(EXERCISE BRIEF)
Output everything below from the line containing "Decrease Priority with the down arrow" down to the line containing "click(2152, 106)", ends included, as a Markdown table with the columns No. and Line, numbering each line and leaving out blank lines.

(EXERCISE MATERIAL)
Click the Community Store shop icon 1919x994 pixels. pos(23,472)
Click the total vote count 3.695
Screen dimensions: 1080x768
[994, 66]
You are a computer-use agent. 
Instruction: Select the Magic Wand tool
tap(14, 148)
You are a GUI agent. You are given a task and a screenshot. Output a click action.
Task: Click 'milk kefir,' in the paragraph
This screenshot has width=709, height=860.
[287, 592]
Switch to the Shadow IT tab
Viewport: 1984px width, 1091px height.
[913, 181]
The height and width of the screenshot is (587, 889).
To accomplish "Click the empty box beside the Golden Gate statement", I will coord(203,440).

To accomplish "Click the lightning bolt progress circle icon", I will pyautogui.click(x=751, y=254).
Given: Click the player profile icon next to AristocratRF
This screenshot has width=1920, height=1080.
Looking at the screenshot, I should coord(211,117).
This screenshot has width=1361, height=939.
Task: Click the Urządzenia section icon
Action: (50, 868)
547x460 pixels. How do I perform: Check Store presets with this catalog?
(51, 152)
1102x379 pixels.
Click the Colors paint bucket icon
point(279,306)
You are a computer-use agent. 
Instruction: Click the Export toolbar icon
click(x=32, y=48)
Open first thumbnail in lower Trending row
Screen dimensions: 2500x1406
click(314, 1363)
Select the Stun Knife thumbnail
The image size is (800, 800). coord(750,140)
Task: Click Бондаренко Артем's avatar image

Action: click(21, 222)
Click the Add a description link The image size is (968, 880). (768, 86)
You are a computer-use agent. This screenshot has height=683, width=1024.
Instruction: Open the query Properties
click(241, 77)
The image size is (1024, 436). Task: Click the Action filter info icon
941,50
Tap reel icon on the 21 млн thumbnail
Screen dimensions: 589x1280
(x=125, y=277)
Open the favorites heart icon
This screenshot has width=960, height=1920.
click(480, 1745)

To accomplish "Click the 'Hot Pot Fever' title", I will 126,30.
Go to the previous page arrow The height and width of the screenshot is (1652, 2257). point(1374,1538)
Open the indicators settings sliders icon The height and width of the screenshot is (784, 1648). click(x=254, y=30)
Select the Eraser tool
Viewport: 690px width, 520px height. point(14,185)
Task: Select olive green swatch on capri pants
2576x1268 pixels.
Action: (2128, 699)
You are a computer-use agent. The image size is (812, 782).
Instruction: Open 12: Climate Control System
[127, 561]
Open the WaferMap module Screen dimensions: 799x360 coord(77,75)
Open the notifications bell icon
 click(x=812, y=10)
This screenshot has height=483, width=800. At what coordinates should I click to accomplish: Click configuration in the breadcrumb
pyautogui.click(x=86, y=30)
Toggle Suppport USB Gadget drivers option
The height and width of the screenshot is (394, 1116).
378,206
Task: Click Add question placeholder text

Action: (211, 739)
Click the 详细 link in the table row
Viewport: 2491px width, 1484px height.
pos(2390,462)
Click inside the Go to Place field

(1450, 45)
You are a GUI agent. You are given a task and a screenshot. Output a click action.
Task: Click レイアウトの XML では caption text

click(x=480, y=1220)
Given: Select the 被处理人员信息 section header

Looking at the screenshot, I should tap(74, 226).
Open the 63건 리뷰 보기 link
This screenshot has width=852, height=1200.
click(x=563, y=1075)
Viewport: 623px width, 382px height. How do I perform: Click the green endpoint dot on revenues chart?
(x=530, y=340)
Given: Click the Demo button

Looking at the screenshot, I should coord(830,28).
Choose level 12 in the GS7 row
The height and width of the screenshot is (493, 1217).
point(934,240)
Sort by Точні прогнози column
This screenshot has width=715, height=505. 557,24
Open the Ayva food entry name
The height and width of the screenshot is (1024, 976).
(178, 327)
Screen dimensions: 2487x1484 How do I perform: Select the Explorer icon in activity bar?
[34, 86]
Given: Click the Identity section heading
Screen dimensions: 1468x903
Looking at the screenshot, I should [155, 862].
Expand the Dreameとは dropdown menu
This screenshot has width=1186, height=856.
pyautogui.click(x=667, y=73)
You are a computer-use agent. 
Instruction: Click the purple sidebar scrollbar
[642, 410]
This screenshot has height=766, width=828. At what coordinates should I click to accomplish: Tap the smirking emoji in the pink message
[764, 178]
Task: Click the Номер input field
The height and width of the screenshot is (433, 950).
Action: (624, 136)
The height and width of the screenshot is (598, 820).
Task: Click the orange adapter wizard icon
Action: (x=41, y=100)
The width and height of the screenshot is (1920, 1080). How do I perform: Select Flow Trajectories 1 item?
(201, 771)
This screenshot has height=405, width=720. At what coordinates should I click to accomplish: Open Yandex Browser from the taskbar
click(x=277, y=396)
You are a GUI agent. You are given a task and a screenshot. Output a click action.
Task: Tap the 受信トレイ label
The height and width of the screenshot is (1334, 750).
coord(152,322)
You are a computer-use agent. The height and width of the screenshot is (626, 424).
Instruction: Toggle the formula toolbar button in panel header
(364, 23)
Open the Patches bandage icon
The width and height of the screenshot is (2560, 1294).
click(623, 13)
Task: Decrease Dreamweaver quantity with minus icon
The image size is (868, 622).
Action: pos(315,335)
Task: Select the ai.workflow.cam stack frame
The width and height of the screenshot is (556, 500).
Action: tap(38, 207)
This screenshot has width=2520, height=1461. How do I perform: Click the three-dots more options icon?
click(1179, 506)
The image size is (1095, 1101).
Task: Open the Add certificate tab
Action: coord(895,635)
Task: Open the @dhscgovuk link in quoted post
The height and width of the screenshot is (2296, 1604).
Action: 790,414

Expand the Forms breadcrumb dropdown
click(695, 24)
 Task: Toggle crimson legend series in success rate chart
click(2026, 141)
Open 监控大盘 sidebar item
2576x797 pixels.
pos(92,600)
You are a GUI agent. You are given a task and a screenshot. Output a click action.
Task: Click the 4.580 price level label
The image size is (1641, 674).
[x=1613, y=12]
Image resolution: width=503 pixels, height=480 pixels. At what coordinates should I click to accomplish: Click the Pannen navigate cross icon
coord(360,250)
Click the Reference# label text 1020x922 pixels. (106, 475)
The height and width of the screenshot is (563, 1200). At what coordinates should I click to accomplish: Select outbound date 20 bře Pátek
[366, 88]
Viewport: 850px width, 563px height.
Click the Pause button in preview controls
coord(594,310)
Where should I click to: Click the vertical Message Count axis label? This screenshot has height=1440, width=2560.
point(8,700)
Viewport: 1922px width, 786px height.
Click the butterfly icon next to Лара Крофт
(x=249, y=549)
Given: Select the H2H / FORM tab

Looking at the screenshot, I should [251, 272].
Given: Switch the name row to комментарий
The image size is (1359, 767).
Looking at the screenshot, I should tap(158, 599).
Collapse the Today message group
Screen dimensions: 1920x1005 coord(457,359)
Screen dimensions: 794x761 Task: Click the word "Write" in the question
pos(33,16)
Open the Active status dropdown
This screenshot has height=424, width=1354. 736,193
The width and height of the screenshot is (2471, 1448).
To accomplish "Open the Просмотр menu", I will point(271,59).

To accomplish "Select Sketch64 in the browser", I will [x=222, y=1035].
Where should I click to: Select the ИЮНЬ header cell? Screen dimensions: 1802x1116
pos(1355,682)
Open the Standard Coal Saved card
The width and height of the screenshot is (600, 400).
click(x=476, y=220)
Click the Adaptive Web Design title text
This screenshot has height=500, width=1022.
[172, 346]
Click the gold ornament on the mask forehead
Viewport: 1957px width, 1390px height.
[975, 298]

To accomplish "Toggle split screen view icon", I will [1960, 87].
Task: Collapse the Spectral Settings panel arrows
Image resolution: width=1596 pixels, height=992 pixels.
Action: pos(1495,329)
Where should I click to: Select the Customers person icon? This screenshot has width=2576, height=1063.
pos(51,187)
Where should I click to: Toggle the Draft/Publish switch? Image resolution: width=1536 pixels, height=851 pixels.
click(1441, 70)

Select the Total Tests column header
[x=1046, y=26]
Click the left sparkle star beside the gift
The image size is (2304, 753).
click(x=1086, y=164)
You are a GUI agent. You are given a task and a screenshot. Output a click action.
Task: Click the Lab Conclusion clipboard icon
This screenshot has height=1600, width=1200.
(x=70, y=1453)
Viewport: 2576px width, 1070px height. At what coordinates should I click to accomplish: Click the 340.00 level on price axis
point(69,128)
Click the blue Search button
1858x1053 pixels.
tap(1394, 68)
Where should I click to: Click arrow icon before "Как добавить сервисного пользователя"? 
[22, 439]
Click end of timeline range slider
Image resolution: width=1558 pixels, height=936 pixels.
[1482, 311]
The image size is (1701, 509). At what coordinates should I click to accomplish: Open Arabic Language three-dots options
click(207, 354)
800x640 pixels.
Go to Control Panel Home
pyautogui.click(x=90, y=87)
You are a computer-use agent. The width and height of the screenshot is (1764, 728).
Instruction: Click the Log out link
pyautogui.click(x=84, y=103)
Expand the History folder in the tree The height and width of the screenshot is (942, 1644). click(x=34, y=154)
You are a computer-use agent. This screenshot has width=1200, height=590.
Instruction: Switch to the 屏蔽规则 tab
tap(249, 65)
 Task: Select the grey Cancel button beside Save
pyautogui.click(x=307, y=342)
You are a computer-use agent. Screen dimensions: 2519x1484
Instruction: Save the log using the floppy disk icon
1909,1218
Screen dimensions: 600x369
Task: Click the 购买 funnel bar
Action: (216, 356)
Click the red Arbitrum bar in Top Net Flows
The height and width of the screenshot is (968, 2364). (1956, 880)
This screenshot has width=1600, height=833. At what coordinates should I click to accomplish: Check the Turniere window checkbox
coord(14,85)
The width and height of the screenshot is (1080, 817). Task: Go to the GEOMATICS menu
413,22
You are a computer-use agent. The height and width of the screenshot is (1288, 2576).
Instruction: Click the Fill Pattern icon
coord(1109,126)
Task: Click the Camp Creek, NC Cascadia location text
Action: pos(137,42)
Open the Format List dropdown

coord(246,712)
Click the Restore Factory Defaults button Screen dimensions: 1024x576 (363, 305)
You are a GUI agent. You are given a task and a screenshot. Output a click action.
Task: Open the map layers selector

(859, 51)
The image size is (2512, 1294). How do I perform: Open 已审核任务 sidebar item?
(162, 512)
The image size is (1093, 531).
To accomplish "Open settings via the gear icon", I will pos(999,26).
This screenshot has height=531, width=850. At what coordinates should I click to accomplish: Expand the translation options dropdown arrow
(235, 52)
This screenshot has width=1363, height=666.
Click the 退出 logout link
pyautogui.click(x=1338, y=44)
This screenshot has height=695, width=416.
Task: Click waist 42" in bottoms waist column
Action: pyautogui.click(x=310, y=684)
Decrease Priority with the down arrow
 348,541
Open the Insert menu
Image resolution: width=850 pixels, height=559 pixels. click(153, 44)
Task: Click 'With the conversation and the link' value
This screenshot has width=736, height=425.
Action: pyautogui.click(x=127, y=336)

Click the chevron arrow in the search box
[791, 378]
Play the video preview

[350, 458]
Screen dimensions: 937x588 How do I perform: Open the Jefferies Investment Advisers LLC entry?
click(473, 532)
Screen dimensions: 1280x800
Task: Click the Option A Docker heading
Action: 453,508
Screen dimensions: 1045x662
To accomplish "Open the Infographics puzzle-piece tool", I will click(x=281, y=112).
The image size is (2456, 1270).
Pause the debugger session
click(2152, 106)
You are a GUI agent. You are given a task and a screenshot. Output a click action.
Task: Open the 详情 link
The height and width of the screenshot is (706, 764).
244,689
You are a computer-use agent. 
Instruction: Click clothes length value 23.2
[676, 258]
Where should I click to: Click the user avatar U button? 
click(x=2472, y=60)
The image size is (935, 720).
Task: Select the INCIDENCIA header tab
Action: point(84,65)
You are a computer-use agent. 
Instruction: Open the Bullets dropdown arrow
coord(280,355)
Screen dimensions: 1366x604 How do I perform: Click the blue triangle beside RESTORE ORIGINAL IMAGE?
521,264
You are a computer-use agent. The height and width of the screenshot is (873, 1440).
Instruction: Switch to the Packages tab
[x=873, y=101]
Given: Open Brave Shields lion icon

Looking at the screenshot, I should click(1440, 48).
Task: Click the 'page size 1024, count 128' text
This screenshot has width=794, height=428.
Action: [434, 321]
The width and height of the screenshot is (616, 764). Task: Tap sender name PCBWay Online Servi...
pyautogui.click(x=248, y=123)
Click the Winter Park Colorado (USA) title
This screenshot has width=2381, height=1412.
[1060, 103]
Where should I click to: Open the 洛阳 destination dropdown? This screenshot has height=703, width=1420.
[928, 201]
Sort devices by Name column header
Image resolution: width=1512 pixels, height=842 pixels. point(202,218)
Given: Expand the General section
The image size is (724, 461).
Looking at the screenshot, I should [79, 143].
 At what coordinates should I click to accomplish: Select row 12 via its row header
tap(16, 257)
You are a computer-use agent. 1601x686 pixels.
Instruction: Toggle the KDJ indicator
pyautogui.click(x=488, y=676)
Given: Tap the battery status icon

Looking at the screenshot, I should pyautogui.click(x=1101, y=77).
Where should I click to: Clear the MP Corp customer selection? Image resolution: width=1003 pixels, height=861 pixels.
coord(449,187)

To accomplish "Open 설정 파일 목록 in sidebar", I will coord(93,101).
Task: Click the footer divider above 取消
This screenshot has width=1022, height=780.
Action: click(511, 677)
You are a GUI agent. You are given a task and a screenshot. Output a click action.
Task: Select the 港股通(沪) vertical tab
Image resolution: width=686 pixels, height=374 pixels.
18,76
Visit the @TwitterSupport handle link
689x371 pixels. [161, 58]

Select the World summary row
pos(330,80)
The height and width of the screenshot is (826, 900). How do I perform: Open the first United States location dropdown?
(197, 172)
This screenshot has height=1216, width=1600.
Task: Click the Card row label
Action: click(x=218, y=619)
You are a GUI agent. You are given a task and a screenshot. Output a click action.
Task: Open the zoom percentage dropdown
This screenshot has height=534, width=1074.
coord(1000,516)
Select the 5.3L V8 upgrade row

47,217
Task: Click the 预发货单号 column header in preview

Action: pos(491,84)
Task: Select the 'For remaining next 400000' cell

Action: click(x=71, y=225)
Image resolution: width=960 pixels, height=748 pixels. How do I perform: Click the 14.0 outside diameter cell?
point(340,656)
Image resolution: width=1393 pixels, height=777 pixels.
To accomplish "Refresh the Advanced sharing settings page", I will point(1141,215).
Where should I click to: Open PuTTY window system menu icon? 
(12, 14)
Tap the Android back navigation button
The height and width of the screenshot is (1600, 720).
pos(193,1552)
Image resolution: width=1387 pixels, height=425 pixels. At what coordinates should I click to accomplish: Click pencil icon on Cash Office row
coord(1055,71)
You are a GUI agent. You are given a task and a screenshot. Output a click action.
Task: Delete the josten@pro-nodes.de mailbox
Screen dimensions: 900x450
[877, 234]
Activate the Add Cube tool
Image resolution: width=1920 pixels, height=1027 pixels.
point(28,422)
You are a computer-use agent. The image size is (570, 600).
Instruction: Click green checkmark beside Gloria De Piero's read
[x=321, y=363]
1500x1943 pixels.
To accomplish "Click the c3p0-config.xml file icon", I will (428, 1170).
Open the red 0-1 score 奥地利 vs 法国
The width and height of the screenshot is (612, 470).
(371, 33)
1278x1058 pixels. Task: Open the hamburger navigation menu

(THE COMPLETED TASK)
| No. | Line |
|---|---|
| 1 | Decrease Priority with the down arrow |
| 2 |  348,541 |
| 3 | Open the Insert menu |
| 4 | Image resolution: width=850 pixels, height=559 pixels. click(153, 44) |
| 5 | Task: Click 'With the conversation and the link' value |
| 6 | This screenshot has width=736, height=425. |
| 7 | Action: pyautogui.click(x=127, y=336) |
| 8 | Click the chevron arrow in the search box |
| 9 | [791, 378] |
| 10 | Play the video preview |
| 11 | [350, 458] |
| 12 | Screen dimensions: 937x588 How do I perform: Open the Jefferies Investment Advisers LLC entry? |
| 13 | click(473, 532) |
| 14 | Screen dimensions: 1280x800 |
| 15 | Task: Click the Option A Docker heading |
| 16 | Action: 453,508 |
| 17 | Screen dimensions: 1045x662 |
| 18 | To accomplish "Open the Infographics puzzle-piece tool", I will click(x=281, y=112). |
| 19 | The image size is (2456, 1270). |
| 20 | Pause the debugger session |
| 21 | click(2152, 106) |